The intestine is a complex environment where a dynamic community of microorganisms called microbiota co-exists. The microorganisms reside in the intestine in harmony with the host cells( Reference Hooper and Gordon 1 ) and the establishments of these microorganisms are essential for the development of the immune system. The local effects of the microbiota on gut homeostasis( Reference Rakoff-Nahoum, Paglino, Eslami-Varzaneh, Edberg and Medzhitov 2 ) and gut immune development have been delineated( Reference Hall, Bouladoux and Sun 3 , Reference Uematsu, Fujimoto and Jang4 ); however, studies have addressed the systemic effect of the microbiota( Reference Mazmanian, Liu, Tzianabos and Kasper 5 ) as a result of the translocation of it from the gut lumen into the circulation, but the mechanisms involved are still poorly understood( Reference Macpherson and Harris 6 ). Studies previously performed in our laboratory using conventional BALB/C mice showed that the administration of the probiotic bacterium: Lactobacillus casei (L. casei) CRL431 not only exerted activation of the innate immunity in the gut but also had effect in the systemic immunity response with enhanced of the phagocytic activity of peritoneal macrophages. Previous studies demonstrated that TLR, mainly TLR2, are involved in the intestinal signals initiated when probiotic bacteria were administrated to conventional mice in the drinking water( Reference Maldonado Galdeano and Perdigón 7 ).
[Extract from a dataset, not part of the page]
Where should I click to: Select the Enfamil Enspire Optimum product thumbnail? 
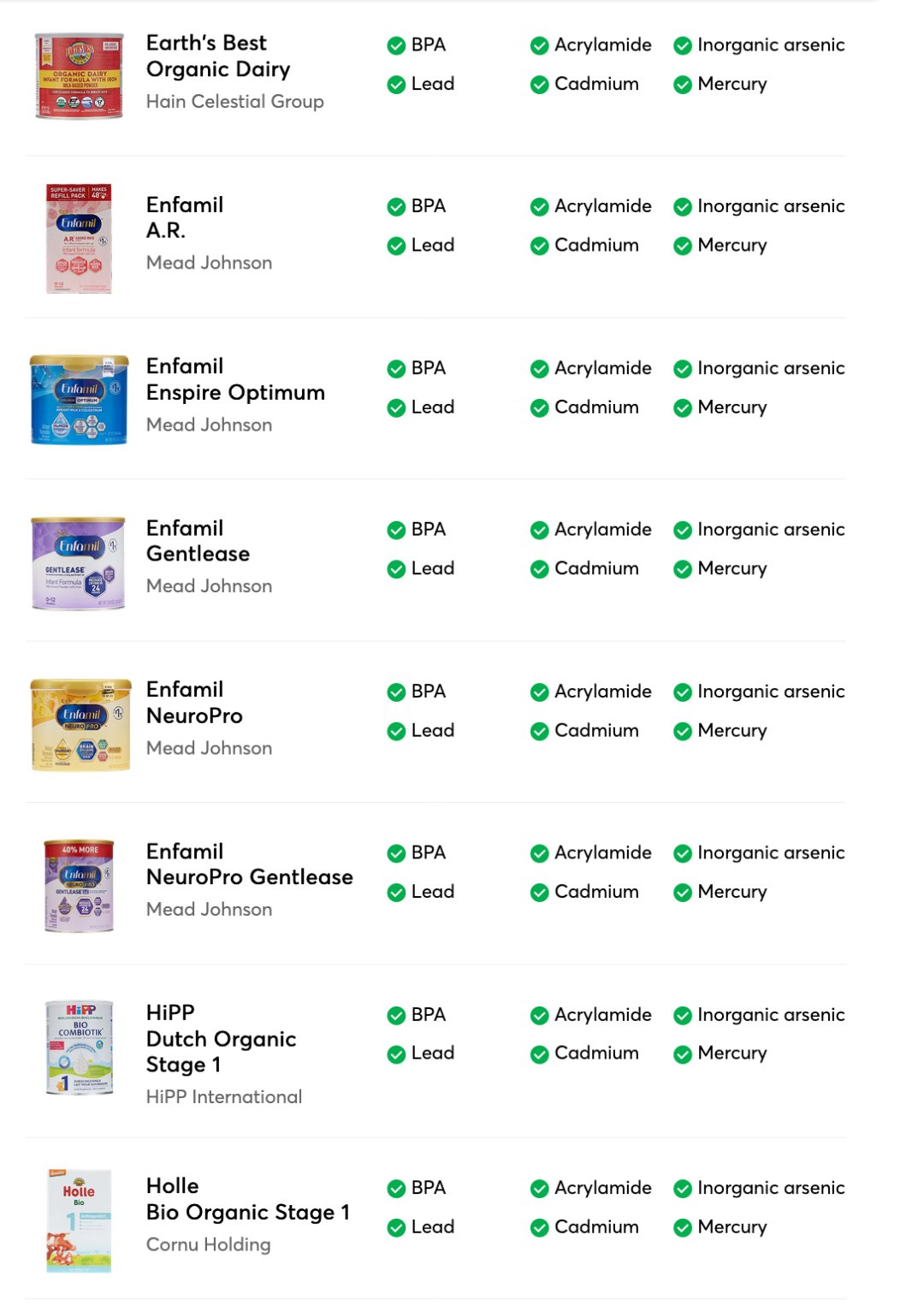[x=79, y=400]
In the present work we investigated the capacity of a probiotic bacterium to modulate the macrophage activation using TLR2-, TLR4- or the MyD88-deficient mice involved in the innate immunity. We also evaluated the systemic immune response by measuring the IgG anti-Ovalbumin. Mice were administered L. casei CRL 431 in the drinking water during 7 consecutive days or a commercial probiotic fermented milk (PFM) with the same bacteria (5 days). Afterwards, phagocytic activity of peritoneal macrophages was evaluated by ex vivo assays. Other groups previously administered with the probiotic bacterium or with the PFM were sensitized with three subcutaneously injections of 1% ovalbumin; the blood samples being obtained 10 days after the last injection.
According to the results obtained in the ex vivo assays showed that TLR2, TLR4 and the adaptor molecules MYD88 were involved in the phagocytic process of probiotics and the phagocytosis and the probiotic administration could not improve the macrophages phagocytic activity. The in vitro results obtained from IL-10 production by macrophages following probiotics treatment since only MyD88 is required in the production of this cytokine. The results showed that the levels of anti-Ovalbumin IgG were dependent on the TLR2 or TLR4 or MyD88 expression being dispensable for this activation.
These results showed a critical role of the TLR/MyD88 signaling pathway in some innate immune responses and in the IL-10 response induced by L. casei, and suggest that TLR/MyD88-independent mechanisms may participate in the immunomodulation induced by probiotics.